Inbound marketing has become the latest buzzword in the world of commerce. A term devised by marketing software company HubSpot, it refers to the art of making your company interesting enough to get your customers to come looking for you. It focuses on earning attention (instead of buying it) through engaging content and social media.
In the B2B environment, inbound is particularly powerful because it eliminates the need for cold calling endeavors and is less intrusive than traditional marketing methods. It boosts the efficacy of your website among your target audience and generates sales leads by getting your prospective customer to lower defenses and allow your message to get through.
Here are some of the reasons why B2B companies are starting to use inbound marketing approaches:
It’s Cost-Effective
Marketing is often considered a "luxury" expenditure by businesses, particularly during rough economic times. This has led to the need for cost-effective methods to trump very expensive traditional marketing, such as television and print media. Inbound marketing delivers on this promise because the message reaches those users searching for your products and services—not just the ones your sales team works so hard to find and make contact with.
- Digital marketing is cheaper than traditional methods
- Online advertising works on a Pay-Per-Click/impression basis, so the ROI is amplified
- Marketing efforts are much more closely targeted, so the expenditure reaches the people it’s aimed at, not the redundant masses
Research shows that inbound marketing costs an average of 62 percent less per lead than traditional marketing does.
It Helps with Sales
Warm leads are every salesperson’s dream, and inbound marketing delivers them. Most prospective customers become leads because they are looking for the product or service you offer, searched for it online, found your website or advertisement, clicked on it and gave you their contact information. That’s a far cry from cold calling people who may or may not be in the market for your product.
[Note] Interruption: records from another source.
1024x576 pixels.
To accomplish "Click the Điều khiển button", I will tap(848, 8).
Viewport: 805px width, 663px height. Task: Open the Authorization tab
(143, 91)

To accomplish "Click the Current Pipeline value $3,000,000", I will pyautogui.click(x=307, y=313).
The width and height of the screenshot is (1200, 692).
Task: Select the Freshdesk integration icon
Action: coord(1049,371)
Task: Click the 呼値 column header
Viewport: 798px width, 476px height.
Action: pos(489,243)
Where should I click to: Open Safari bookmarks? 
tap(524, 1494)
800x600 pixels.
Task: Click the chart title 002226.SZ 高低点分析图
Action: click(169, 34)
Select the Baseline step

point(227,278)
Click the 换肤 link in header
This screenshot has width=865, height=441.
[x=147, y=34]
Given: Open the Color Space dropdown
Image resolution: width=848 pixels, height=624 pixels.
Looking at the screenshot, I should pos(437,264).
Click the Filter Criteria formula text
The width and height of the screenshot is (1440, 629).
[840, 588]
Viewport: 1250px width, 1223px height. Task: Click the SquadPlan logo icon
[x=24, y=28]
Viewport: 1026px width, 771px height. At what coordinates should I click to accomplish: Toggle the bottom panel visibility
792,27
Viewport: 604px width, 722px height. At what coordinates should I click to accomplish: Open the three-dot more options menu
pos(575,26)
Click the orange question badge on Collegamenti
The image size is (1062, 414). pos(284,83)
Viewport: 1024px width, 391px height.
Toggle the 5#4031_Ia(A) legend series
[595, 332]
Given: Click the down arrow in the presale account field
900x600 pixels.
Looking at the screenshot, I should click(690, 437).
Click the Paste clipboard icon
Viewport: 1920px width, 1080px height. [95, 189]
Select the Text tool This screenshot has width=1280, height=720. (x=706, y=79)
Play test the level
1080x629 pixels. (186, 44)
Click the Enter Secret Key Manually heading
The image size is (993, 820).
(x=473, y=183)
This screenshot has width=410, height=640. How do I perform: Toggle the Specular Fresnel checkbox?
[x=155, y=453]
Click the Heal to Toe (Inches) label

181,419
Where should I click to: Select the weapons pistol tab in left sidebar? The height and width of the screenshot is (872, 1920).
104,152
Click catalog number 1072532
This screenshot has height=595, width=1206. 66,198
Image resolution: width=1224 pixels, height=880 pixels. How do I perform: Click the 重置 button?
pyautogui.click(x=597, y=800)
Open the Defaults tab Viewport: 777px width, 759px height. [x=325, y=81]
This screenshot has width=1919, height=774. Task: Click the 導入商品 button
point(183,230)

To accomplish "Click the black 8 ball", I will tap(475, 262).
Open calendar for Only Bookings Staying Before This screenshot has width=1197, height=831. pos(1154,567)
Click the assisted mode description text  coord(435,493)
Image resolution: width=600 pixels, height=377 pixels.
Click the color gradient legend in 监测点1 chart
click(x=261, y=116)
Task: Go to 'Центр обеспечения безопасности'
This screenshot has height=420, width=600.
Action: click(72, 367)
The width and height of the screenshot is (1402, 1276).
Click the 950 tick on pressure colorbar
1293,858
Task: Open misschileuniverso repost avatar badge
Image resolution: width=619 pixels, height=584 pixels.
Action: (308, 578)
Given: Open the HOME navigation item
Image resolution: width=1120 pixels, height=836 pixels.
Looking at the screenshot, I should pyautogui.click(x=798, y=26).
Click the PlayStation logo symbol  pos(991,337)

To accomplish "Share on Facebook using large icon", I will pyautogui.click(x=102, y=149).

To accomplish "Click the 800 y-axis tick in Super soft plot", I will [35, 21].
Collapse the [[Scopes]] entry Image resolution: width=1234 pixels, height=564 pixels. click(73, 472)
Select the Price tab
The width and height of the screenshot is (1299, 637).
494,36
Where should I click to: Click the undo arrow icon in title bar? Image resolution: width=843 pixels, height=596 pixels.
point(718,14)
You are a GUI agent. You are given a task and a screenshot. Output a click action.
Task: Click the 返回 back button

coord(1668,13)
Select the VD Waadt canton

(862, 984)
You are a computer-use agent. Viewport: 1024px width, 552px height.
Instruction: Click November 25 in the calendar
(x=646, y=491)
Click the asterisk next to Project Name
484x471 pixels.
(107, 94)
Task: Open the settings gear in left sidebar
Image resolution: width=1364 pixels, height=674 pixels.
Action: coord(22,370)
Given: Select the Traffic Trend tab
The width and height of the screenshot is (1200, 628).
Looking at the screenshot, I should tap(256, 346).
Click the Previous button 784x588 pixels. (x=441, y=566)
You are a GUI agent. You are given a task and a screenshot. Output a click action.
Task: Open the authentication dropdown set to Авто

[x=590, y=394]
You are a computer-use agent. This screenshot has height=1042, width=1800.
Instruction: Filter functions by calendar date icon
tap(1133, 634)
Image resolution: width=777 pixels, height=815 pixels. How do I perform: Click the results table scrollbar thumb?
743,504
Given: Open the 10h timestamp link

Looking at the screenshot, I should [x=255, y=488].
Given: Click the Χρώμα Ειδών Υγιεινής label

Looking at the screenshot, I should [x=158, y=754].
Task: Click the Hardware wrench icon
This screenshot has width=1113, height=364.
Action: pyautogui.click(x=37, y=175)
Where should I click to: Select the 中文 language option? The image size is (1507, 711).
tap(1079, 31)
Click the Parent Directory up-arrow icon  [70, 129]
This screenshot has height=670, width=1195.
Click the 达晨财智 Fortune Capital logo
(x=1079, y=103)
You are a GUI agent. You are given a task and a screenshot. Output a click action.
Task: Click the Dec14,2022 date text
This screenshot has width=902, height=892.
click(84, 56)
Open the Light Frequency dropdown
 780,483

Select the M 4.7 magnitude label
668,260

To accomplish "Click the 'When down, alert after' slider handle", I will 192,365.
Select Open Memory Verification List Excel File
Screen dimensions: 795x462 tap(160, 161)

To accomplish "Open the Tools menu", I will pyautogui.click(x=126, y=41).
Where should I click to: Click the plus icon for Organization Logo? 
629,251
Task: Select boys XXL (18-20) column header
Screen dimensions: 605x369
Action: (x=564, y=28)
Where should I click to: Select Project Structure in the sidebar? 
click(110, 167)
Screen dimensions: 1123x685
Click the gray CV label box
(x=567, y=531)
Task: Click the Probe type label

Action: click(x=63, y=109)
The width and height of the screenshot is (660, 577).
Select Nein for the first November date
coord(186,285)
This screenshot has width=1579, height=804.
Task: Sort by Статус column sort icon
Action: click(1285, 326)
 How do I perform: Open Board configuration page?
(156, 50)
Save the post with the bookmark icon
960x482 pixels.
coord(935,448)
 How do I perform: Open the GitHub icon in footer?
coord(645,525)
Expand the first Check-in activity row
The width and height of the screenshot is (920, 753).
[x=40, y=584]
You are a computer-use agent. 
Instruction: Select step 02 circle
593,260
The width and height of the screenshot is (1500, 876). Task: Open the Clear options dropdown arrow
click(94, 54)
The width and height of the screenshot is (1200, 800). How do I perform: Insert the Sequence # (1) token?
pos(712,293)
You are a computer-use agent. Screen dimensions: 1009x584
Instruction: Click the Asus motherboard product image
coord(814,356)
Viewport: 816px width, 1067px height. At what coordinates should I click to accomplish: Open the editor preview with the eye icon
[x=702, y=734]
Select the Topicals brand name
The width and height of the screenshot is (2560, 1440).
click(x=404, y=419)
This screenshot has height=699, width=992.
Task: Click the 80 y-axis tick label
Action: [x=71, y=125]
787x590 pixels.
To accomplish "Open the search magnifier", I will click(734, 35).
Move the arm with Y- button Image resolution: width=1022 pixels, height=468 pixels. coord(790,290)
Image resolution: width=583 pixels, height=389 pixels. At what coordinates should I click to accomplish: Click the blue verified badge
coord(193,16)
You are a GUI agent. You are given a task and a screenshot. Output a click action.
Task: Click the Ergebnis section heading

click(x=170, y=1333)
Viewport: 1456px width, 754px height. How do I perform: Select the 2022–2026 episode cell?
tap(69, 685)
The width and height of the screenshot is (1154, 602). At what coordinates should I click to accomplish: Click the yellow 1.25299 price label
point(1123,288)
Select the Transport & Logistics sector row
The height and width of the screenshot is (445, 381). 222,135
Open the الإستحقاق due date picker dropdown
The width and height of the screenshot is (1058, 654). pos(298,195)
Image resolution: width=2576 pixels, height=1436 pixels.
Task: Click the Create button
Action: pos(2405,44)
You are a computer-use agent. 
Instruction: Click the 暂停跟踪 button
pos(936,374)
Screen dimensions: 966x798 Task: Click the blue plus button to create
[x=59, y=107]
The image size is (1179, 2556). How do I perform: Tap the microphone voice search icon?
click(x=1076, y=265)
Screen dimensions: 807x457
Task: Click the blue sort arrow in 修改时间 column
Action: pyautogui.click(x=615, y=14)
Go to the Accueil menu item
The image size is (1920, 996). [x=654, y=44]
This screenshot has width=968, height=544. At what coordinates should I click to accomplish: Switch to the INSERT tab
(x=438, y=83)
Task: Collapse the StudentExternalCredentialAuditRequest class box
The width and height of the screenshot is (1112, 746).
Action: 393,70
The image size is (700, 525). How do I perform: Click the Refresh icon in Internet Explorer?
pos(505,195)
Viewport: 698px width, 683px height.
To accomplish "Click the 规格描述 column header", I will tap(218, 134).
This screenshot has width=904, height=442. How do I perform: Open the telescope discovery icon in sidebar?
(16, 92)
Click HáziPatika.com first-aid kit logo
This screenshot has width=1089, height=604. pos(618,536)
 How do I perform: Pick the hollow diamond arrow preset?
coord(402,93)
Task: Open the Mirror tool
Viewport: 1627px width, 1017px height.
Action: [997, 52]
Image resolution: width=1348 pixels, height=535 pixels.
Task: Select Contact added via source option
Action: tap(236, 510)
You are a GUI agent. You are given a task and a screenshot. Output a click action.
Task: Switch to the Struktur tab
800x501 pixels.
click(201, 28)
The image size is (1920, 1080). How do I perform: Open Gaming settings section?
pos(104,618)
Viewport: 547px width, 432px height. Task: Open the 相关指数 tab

Apart from providing qualified sales leads at a fraction of the cost, inbound marketing also helps the sales team make strategic shifts instantly if they need to. The results are much easier to measure than outbound marketing because of the availability of website analytics and tracking technologies. This means that the moment your marketing department spots that something isn’t working, it can change the focus and adjust the campaign to suit, so you never have a dip in lead generation.
It’s Less Invasive
In the B2B environment, traditional advertising is particularly invasive. To really reach the individual buyer, ads need to impinge on private time such as when your buyer is sitting down to dinner. Flighting an ad in the middle of the business day is useless because your prospect is at work. Sales calls during business hours often result in interrupting the prospect in the middle of a meeting or an important task. Follow-up calls can be inconvenient and cause the prospect to back off because he’s too busy to give attention to the issue at the time.
Inbound methods, however, are giving marketing a new, improved reputation—simply because they're not invasive. Rather, creating quality content that people want to share on blogs and social networks drives your ability to be found. The content is included in Google search results, and prospects who are interested in information about your products and services will find you.
Most B2B customers aren’t yet ready to buy the first time they make contact with sellers. This results in more than 80 percent of leads being lost with outbound marketing. That is because the sales person moves on to other, hotter leads. With inbound marketing, you can nurture your sales leads along and guide them through the sales funnel until they are ready to purchase.
It Builds Trust
Develop thought leadership by providing useful content your current and prospective clients can use, whether they buy your product or not. This builds confidence in your company and helps to create relationships based on trust rather than commerce. Your content is a way of sharing your knowledge and owning your place in the industry, which helps your prospects "navigate" through waters they may be unfamiliar with.
When the time comes for them to buy, who are they most likely to turn to—the person or company they trust, who helped educate them without a (palpable) thought of making a sale, or the hard-sell provider whose main focus is closing the deal?
The B2B world is highly competitive, with a number of providers for practically every product or service available. Inbound marketing offers you a way to differentiate your company from the rest, by building a reputation that makes you attractive to your target market. For that reason, many corporations are switching to inbound.